=== Section Start ===
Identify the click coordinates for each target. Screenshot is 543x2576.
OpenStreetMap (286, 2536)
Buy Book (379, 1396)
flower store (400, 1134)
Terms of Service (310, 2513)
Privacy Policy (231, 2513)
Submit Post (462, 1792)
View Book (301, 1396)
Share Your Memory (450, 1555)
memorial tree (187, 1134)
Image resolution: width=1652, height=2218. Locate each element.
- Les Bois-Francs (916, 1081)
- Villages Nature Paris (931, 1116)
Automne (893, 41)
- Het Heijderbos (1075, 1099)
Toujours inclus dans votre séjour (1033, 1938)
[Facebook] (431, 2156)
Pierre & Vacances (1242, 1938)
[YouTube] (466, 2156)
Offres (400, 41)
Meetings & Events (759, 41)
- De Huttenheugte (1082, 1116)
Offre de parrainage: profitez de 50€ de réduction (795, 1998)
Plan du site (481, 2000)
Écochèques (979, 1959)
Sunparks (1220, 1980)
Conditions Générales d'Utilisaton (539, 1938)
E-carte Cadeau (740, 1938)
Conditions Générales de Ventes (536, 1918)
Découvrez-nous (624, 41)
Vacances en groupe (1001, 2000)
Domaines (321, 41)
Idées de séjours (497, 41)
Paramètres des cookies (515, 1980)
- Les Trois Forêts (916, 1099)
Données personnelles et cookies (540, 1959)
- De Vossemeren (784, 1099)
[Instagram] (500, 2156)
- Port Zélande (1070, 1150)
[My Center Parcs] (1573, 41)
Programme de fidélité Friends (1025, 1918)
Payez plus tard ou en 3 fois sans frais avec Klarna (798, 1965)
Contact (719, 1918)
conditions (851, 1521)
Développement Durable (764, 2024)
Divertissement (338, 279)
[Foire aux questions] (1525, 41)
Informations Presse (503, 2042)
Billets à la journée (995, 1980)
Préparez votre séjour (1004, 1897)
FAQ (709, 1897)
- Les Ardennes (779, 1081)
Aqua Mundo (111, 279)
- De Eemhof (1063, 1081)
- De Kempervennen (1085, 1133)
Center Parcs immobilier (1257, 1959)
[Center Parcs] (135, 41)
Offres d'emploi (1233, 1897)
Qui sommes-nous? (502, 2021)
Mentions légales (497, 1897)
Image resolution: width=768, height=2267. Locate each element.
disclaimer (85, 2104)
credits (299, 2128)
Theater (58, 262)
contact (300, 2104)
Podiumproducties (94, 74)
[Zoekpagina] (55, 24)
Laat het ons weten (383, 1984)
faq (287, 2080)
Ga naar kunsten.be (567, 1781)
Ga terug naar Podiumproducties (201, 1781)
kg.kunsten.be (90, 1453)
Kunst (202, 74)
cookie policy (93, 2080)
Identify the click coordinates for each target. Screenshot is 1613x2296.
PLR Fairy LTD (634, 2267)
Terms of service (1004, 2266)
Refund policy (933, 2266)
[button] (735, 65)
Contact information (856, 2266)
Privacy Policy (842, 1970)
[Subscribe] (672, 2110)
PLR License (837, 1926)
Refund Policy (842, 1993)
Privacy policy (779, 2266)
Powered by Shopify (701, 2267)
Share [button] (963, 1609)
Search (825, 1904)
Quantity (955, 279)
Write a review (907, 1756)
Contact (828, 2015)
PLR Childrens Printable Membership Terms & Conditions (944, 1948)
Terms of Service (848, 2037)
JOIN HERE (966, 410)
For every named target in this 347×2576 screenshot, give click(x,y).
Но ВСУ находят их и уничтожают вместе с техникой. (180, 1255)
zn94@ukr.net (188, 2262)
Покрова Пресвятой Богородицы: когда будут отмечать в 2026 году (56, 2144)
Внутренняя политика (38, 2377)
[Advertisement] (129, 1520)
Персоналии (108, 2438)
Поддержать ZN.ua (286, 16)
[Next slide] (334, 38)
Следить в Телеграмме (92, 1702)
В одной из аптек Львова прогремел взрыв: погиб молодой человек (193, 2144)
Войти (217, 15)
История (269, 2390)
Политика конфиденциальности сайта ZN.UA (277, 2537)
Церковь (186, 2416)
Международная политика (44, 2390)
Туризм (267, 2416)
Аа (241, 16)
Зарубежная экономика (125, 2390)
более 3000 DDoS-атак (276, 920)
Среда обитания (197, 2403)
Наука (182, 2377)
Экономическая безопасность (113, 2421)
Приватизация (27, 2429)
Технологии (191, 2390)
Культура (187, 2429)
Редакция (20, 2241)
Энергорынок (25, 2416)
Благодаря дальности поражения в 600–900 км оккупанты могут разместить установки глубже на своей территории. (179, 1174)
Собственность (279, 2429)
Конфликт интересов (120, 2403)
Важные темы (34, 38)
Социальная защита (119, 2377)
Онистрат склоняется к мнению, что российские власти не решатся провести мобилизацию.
=== Section End ===
### To do
All lines from the one containing "Экономическая безопасность (113, 2421)" through the end of the data, and no others, are to be given again word for word.

### Task result
Экономическая безопасность (113, 2421)
Приватизация (27, 2429)
Технологии (191, 2390)
Культура (187, 2429)
Редакция (20, 2241)
Энергорынок (25, 2416)
Благодаря дальности поражения в 600–900 км оккупанты могут разместить установки глубже на своей территории. (179, 1174)
Собственность (279, 2429)
Конфликт интересов (120, 2403)
Важные темы (34, 38)
Социальная защита (119, 2377)
Онистрат склоняется к мнению, что российские власти не решатся провести мобилизацию.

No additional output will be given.